*MATERIAL SUPPLIED*.
----------------

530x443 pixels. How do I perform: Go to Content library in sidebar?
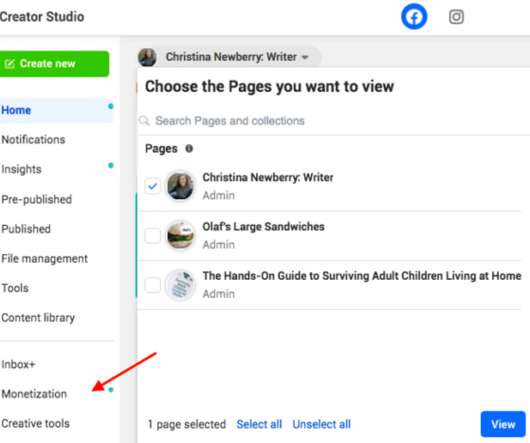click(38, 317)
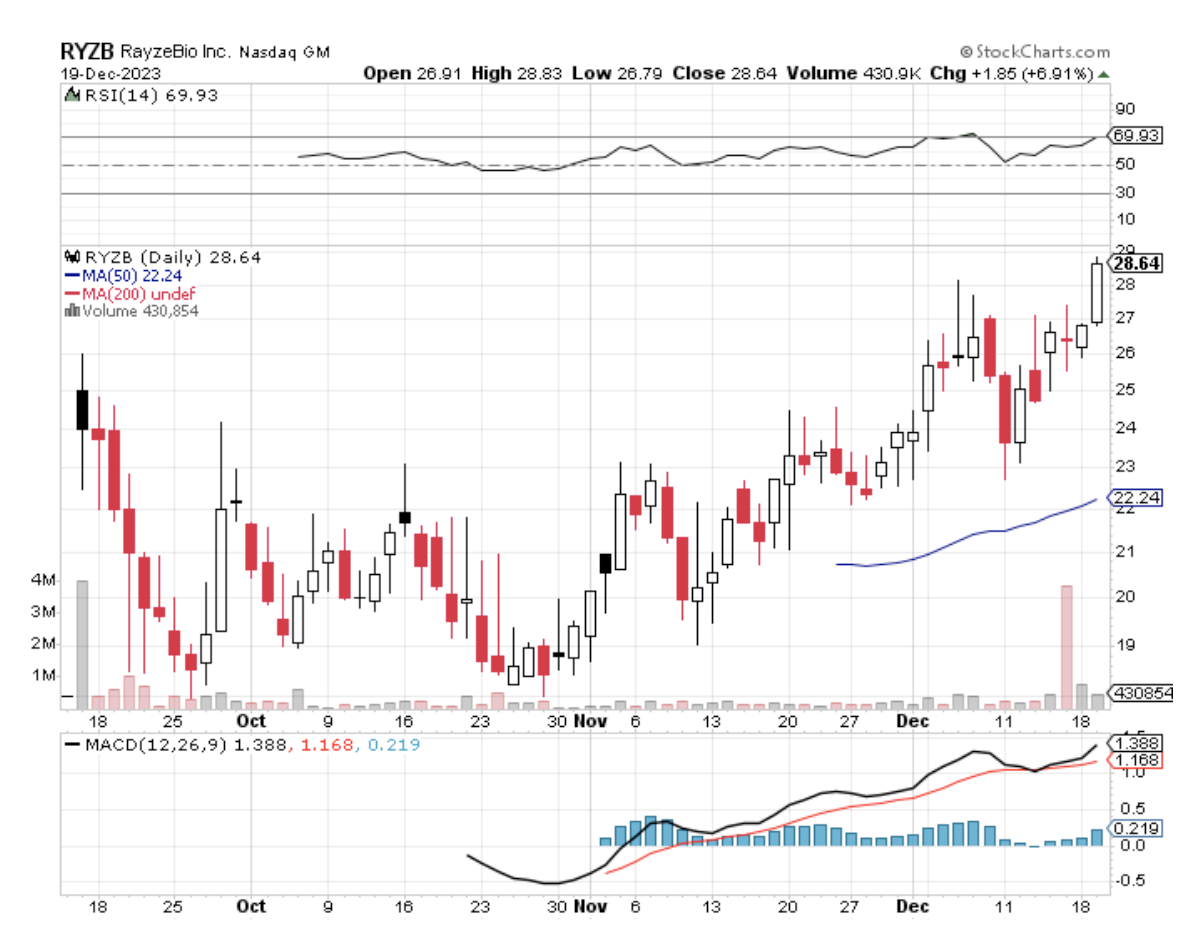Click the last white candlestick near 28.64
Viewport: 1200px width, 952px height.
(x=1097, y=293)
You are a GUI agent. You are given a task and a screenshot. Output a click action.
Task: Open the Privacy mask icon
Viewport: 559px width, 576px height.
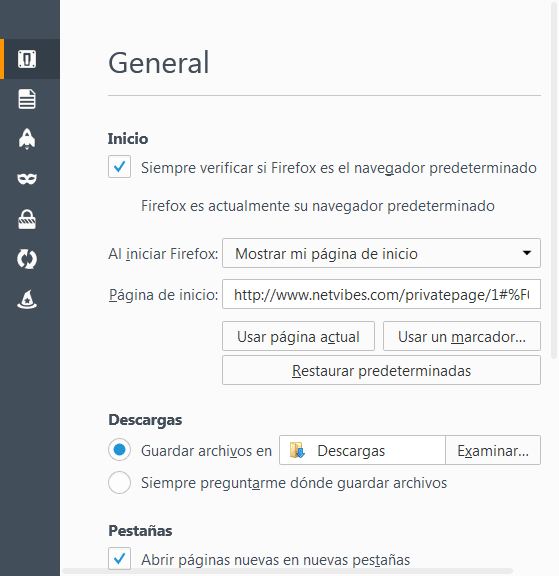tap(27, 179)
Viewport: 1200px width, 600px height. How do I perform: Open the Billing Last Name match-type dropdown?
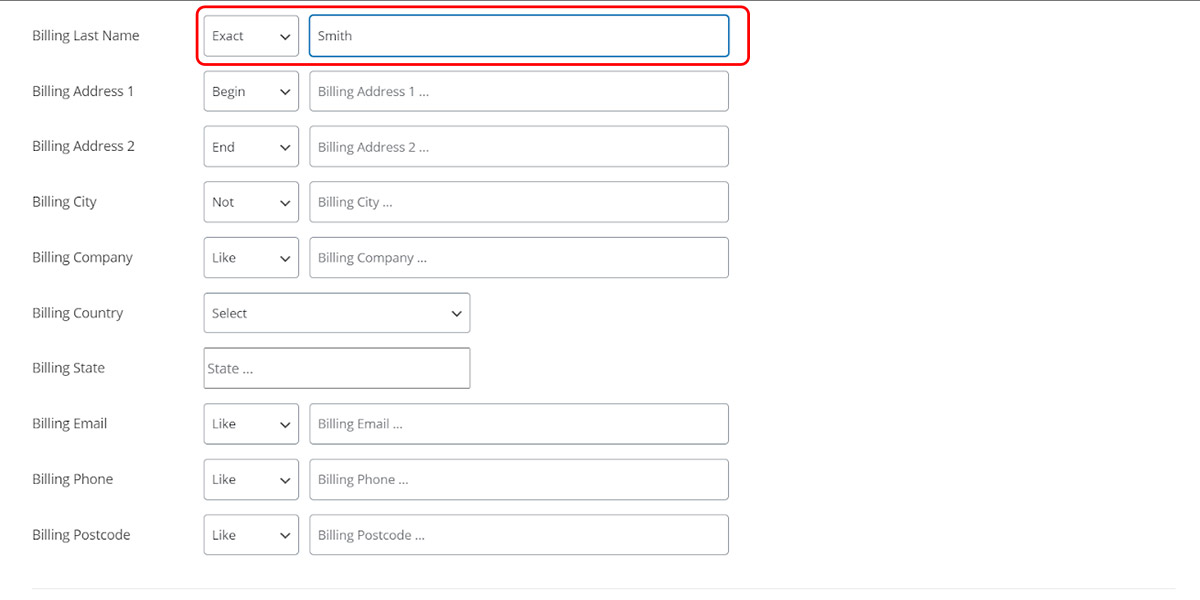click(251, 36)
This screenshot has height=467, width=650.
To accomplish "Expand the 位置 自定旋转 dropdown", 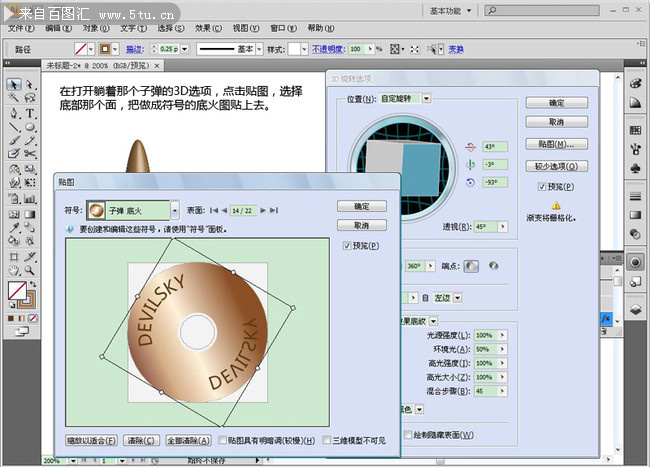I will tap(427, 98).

----------------

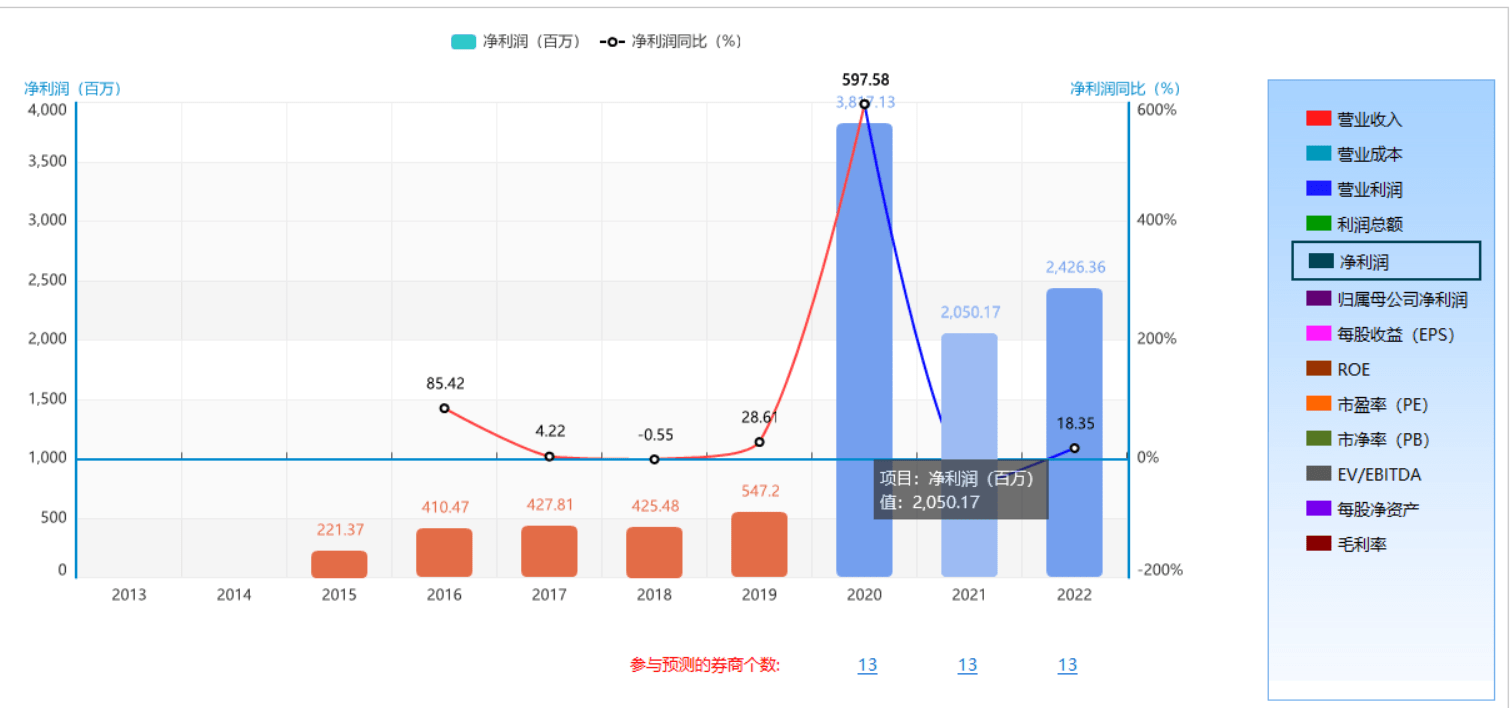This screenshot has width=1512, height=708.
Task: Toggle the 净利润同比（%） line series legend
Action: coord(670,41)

----------------

Among the entries above, copy exactly the stretch from the line holding "Viewport: 559px width, 576px height." through the line holding "This screenshot has height=467, width=650.", leaving out any pictures.

Viewport: 559px width, 576px height.
tap(27, 179)
Viewport: 1200px width, 600px height. How do I perform: Open the Billing Last Name match-type dropdown?
click(251, 36)
This screenshot has height=467, width=650.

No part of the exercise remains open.